To increase availability and visibility of research from Eastern Africa, EIFL began advocating for open access (OA) in the region in 2010, when we supported the first-ever OA workshop in Kenya, with funding from the Open Society Foundations (OSF). The workshop, at the University of Nairobi, marked the start of wide-ranging EIFL activities from 2011 to 2013 to raise awareness about OA in Eastern Africa; to support the drafting and adoption of OA policies, and to provide practical training for establishment of OA journals and OA repositories at universities and research institutes.
In 2013 we received funding from SPIDER (the Swedish Programme for ICT in Developing Regions DSV, Department of Computer and System Sciences, Stockholm University), to expand our OA work in Kenya, Tanzania and Uganda. Through this project, we increased the number of institutional OA repositories, but the growth of content in the repositories was slow.
To encourage deposits, EIFL launched a second project in 2016, also funded by SPIDER, to develop institutional OA policies that would mandate deposit of all research output produced, such as journal articles, theses and dissertations, in institutional OA repositories.

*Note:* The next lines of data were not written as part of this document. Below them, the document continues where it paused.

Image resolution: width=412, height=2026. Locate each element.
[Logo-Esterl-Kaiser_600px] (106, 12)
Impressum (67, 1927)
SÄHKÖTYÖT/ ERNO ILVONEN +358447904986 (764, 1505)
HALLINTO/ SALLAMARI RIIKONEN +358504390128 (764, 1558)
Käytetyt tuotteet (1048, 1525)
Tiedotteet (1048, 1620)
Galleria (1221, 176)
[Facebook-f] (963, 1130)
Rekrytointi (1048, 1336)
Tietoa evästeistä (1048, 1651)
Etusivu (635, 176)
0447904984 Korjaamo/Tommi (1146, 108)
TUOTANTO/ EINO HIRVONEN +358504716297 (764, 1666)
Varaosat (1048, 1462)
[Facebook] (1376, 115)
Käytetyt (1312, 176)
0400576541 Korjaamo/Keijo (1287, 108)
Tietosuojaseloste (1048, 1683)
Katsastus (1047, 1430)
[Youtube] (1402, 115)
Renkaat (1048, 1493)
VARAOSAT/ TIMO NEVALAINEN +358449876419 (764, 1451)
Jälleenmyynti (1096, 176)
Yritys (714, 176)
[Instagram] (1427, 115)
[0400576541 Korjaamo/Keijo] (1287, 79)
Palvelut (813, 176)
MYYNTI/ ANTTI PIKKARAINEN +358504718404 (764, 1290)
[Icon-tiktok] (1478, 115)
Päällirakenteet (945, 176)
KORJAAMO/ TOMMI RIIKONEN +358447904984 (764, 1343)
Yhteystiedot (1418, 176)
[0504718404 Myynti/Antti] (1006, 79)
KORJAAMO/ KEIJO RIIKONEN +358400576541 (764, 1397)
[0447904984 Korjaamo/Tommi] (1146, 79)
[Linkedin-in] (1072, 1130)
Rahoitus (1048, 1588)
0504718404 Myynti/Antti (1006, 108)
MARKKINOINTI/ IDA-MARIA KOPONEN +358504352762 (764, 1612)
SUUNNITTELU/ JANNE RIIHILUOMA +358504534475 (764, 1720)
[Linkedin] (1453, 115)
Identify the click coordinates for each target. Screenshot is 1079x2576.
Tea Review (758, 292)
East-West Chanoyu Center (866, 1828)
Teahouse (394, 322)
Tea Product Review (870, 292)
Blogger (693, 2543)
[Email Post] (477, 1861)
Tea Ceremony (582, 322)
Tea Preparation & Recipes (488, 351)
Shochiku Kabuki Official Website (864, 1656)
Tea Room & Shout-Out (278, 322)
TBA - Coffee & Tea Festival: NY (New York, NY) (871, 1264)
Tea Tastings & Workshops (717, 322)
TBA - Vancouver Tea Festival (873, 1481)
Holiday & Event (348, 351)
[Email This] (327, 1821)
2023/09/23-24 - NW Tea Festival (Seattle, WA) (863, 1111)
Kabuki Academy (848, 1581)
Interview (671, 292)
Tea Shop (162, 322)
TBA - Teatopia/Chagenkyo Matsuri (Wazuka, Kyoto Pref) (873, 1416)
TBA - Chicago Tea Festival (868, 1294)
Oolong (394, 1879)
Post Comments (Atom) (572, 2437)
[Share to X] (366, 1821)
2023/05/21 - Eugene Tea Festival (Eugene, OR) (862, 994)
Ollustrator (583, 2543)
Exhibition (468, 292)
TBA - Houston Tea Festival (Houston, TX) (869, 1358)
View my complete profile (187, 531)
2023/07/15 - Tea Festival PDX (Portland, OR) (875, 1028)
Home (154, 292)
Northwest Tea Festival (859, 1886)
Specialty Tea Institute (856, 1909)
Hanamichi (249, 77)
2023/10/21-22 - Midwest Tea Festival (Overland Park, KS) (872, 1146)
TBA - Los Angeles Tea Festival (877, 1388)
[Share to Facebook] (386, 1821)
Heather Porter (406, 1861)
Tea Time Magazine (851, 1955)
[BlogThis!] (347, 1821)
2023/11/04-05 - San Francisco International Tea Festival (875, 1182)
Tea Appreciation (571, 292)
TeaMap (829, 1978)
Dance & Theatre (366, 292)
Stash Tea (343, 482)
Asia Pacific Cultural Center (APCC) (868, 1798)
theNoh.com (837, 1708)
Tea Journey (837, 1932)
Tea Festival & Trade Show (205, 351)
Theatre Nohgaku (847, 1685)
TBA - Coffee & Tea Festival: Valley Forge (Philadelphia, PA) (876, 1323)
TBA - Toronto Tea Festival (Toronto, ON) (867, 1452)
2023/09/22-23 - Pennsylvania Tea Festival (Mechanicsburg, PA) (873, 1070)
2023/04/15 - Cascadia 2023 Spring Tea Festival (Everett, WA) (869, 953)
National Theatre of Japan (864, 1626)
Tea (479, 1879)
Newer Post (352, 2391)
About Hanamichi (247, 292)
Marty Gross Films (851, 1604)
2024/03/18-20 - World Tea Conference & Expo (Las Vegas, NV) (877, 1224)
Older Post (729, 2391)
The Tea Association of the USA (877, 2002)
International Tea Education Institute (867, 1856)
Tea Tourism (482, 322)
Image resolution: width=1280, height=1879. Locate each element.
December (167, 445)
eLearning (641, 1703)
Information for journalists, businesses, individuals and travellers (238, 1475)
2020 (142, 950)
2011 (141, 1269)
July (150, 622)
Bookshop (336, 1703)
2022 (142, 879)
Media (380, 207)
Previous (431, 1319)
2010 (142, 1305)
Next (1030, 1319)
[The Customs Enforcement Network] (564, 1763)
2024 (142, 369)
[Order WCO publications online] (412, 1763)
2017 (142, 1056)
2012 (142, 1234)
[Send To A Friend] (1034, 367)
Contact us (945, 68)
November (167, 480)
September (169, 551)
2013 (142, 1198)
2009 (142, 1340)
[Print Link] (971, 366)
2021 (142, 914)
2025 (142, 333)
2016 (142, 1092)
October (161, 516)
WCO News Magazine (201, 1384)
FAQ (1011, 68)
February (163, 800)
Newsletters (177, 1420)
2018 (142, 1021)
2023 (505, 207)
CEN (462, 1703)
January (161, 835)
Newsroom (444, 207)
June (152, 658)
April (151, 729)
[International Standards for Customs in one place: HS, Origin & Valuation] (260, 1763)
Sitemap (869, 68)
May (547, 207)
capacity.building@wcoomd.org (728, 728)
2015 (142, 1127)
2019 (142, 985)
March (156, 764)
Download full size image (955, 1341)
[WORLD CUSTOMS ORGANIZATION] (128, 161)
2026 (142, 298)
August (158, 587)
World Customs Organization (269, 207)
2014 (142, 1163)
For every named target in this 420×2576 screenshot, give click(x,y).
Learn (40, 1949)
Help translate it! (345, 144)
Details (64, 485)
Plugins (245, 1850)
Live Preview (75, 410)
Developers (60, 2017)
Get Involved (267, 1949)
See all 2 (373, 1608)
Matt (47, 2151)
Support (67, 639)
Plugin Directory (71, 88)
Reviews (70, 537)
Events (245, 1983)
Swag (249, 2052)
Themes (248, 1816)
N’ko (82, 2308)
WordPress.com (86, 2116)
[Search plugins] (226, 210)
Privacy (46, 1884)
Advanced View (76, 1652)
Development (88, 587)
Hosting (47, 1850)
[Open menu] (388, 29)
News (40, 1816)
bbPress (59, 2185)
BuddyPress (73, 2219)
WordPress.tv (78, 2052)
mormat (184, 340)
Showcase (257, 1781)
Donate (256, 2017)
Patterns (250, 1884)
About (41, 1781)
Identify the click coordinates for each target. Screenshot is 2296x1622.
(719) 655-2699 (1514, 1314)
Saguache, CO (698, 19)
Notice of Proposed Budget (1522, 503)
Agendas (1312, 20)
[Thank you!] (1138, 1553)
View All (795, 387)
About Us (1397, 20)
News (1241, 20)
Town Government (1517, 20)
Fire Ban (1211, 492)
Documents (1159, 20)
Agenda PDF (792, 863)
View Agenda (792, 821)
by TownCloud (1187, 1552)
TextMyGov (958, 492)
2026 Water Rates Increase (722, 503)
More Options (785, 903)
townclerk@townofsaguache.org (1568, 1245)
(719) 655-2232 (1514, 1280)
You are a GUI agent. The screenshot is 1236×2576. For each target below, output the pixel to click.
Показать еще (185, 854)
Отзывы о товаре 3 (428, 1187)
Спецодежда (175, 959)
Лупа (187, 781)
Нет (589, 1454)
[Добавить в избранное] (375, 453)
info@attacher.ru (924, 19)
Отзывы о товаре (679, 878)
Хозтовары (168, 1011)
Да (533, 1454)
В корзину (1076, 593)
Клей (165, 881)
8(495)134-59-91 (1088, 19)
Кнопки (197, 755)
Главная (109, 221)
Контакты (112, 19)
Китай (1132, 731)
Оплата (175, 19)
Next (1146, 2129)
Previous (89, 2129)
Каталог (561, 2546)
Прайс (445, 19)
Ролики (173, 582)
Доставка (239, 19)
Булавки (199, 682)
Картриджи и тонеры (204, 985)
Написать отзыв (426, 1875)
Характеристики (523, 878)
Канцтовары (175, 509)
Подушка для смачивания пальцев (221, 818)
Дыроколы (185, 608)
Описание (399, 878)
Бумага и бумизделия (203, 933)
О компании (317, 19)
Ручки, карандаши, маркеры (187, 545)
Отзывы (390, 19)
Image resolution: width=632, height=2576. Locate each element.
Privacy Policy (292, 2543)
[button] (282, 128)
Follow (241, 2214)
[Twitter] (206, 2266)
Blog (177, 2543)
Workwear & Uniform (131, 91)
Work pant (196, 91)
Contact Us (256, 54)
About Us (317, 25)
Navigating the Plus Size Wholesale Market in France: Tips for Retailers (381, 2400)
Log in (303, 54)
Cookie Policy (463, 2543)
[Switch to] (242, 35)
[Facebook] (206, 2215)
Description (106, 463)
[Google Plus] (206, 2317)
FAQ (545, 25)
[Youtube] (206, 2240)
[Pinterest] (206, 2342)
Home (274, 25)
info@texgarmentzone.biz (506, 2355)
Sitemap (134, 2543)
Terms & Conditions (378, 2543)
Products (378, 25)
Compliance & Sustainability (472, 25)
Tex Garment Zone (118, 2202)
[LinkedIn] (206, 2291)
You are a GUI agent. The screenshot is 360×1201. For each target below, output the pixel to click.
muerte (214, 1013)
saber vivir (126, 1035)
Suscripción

EIFL’s main partners in Eastern Africa are our partner library consortia, the Kenya Library & Information Services Consortium(KLISC), the Consortium for Tanzania Universities and Research Libraries (COTUL) and the Consortium of Uganda University Libraries (CUUL).
2010 - 2019
- Building capacity to develop OA repositories and OA journals;
- Setting up OA policy development task forces; supporting drafting and adoption of OA policies;
- Auditing and improving OA institutional repositories;
- Organizing OA advocacy meetings and campaigns.